= Requirement =
Copy, with no pictures, the line that contains "Screen dimensions: 630x760" and each line after it down to the end of the entries below, exactly.

= Input records =
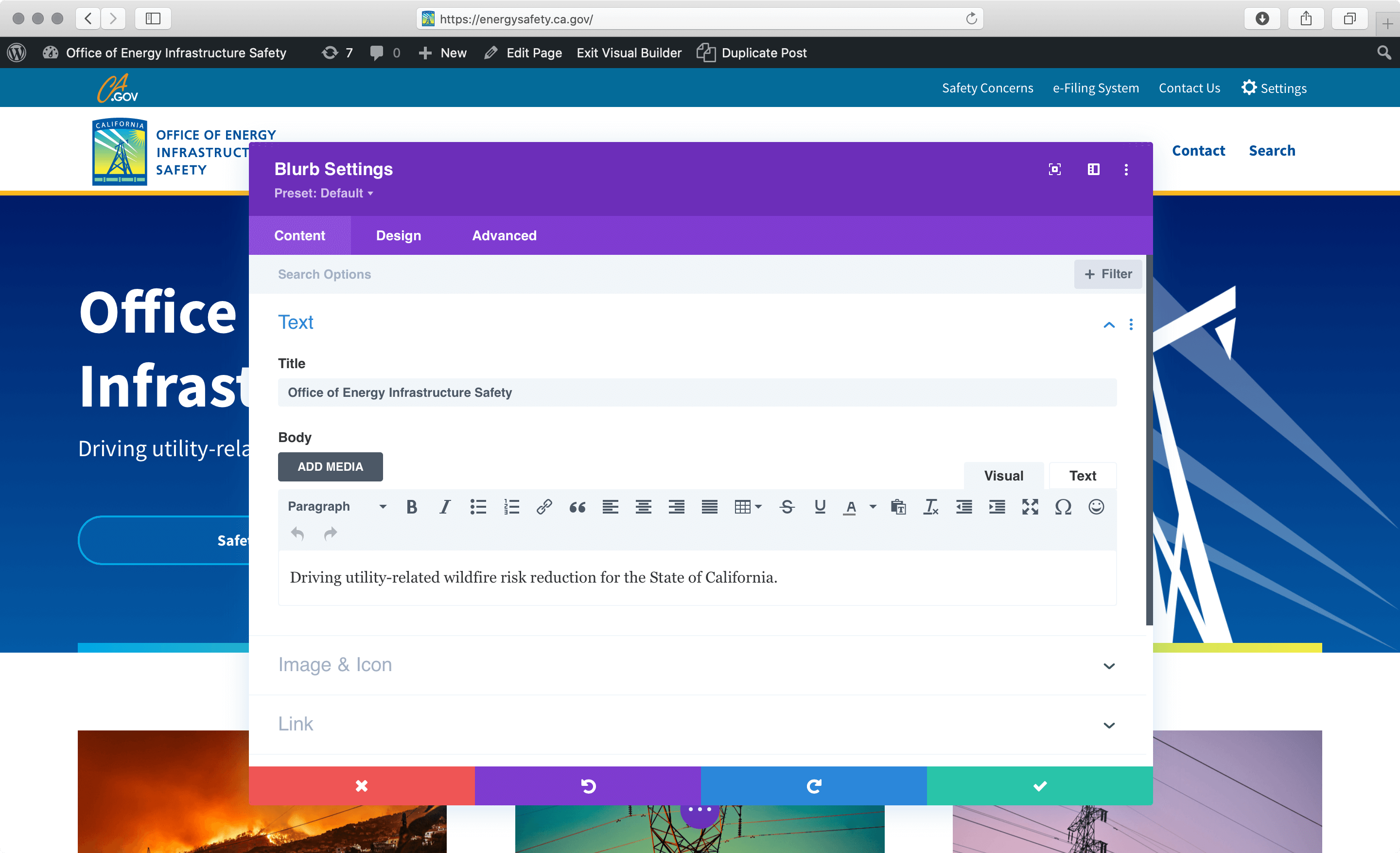Select the Design tab in Blurb Settings
This screenshot has height=853, width=1400.
pyautogui.click(x=398, y=235)
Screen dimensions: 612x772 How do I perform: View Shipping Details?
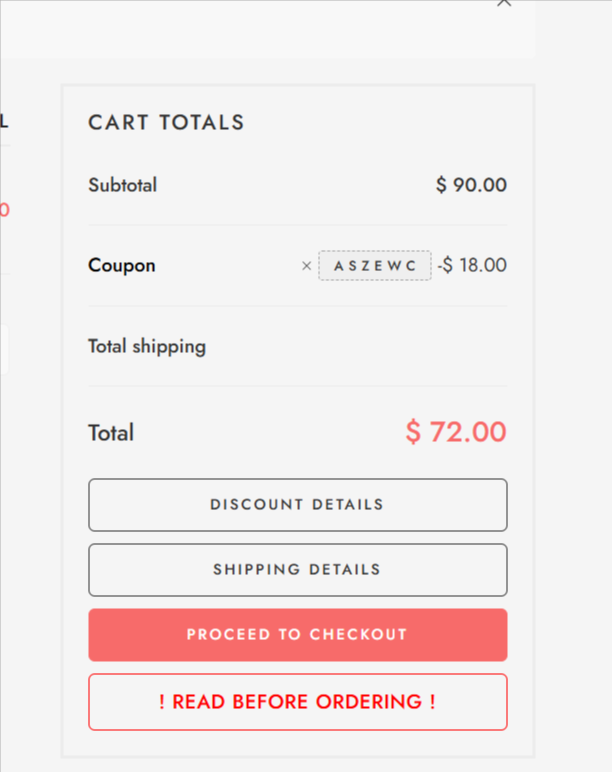297,570
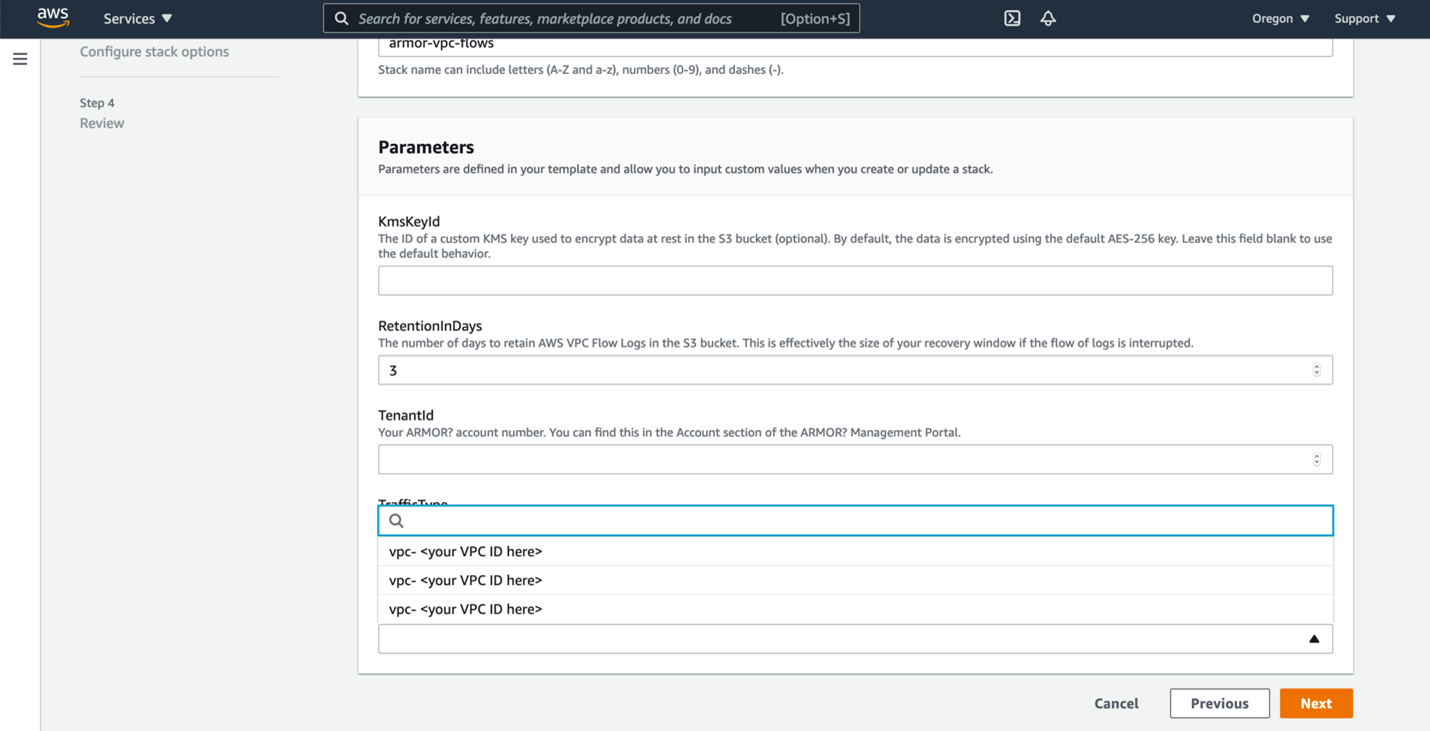Open the hamburger side navigation menu
1430x731 pixels.
point(20,59)
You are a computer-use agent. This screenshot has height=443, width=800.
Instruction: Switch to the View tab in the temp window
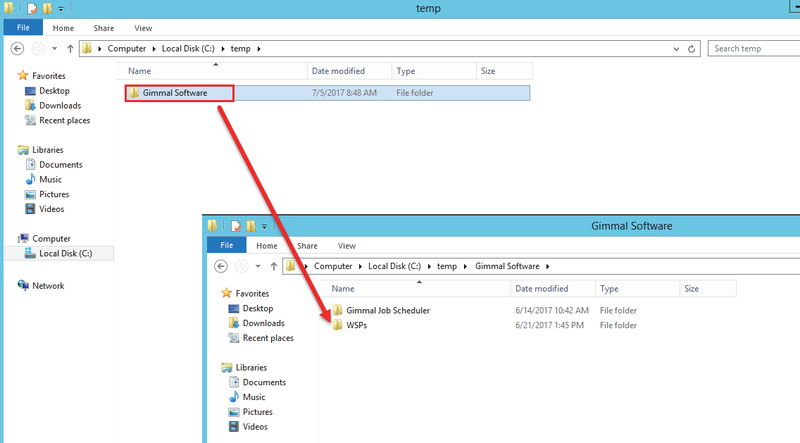click(143, 29)
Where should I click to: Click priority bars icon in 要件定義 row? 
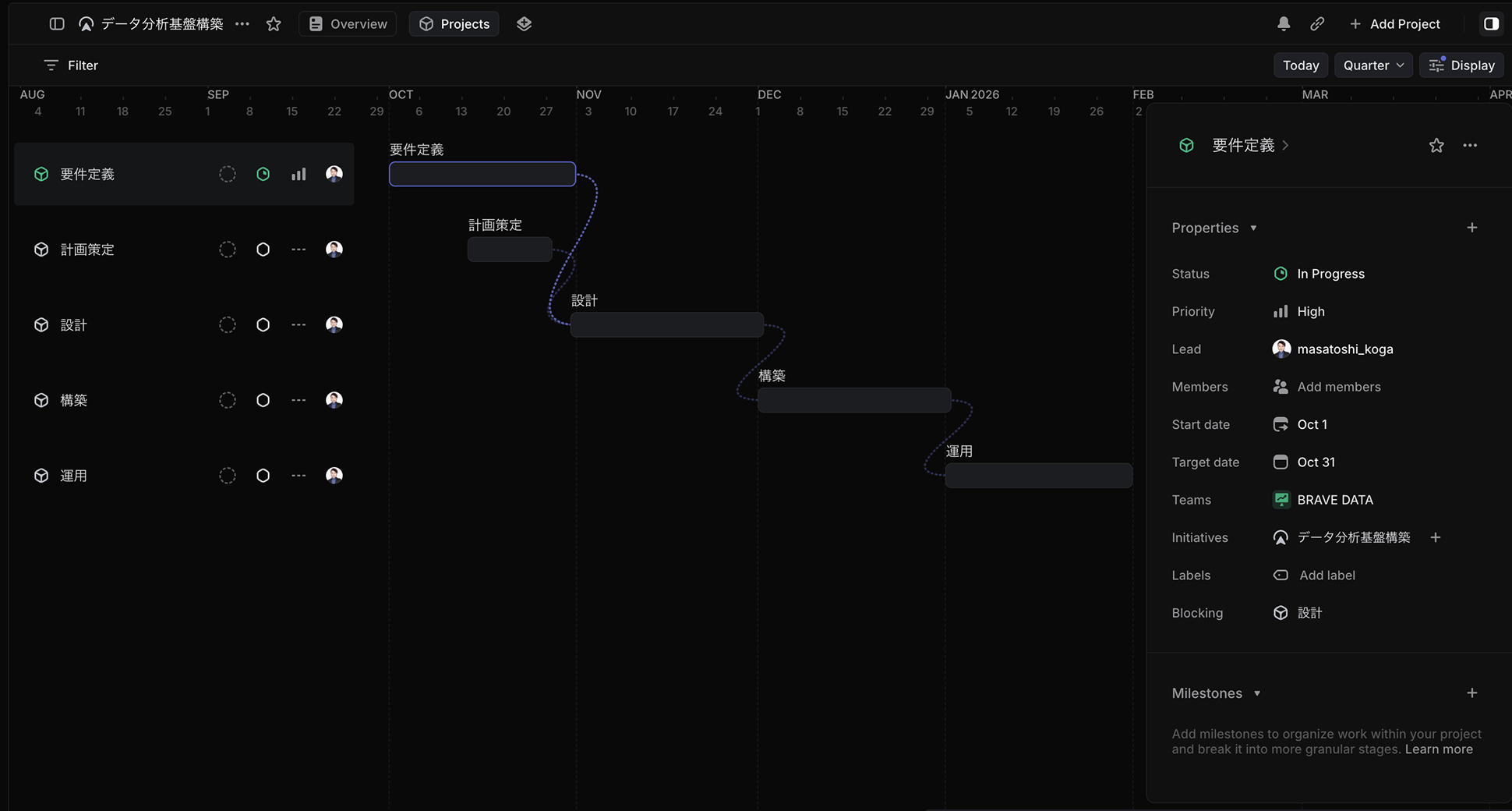tap(299, 175)
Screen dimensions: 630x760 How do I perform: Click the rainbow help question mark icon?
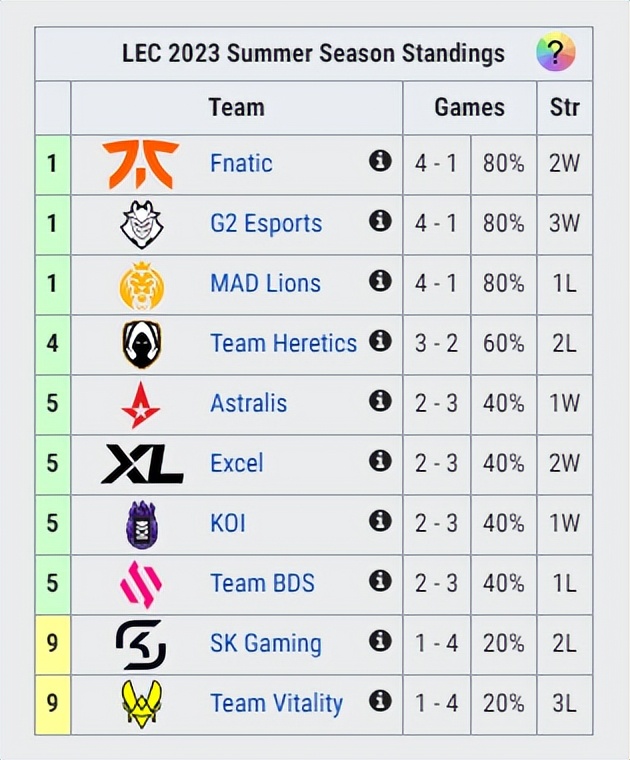556,51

= Task response =
Screen dimensions: 630x760 How do I perform: Click the rainbow help question mark icon?
556,51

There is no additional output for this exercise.